What “Legal Tender” Means

Before we get into the nitty gritty lets make sure we are on the same page in terms of understanding exactly what “Legal Tender” means. According to Merriam-Webster the definition of legal tender is money that is legally valid for the payment of debts and is required to be accepted for that purpose when offered.

Obtaining the status of legal tender within a country is huge deal because it not only allows citizens of the country to buy and sell for essentially anything in that currency, but it than shifts the assets’ classification from “commodity” to “currency” (at least based on US law). Who cares, you ask? Well that means the capital gains tax you would be required by law to pay if you experienced price appreciation while owning your cryptocurrency would no longer be required should Bitcoin be deemed legal tender.
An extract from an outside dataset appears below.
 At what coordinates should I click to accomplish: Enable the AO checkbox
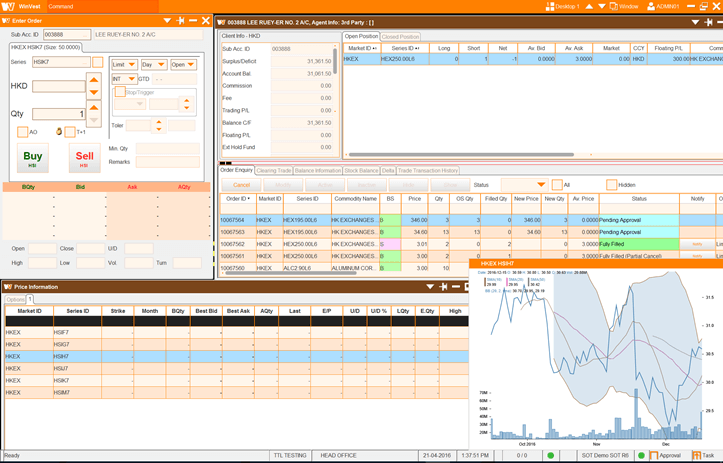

That means you get to keep a lot more of the money you make; and that is something we all can get behind.

Money Vs Currency

To better understand this topic it is also important to note the difference between money and currency. Lets’ quickly go over both terms:

What is Money?

At it’s very core, money is something that serves as a medium of exchange, a unit of accounting, and a store of value. Sound money has something called intrinsic value; which means that money itself is a form stored energy that that can be saved for the future. Lets use gold as an example; due to many of its natural properties (durable, fungible, portable, divisible, etc) gold has been globally viewed as one of the oldest and soundest forms of money for thousands of years.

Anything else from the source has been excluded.